** RECORDS SHOWN follows **

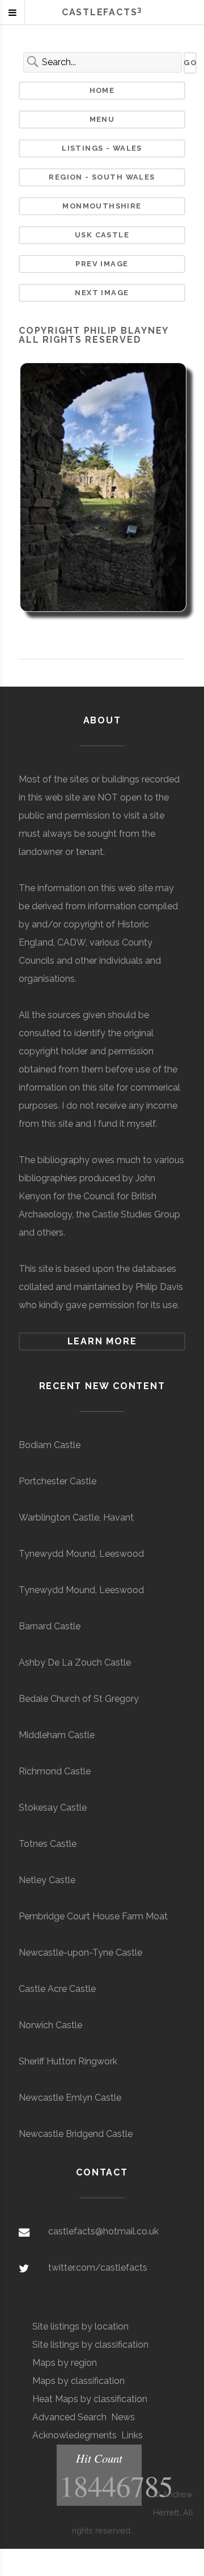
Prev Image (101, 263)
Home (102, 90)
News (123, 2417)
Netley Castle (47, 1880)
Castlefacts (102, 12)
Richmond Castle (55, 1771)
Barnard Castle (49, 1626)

** End of RECORDS SHOWN **

The response has to be an exact copy of all the data, pictures excluded.

Prev Image (101, 263)
Home (102, 90)
News (123, 2417)
Netley Castle (47, 1880)
Castlefacts (102, 12)
Richmond Castle (55, 1771)
Barnard Castle (49, 1626)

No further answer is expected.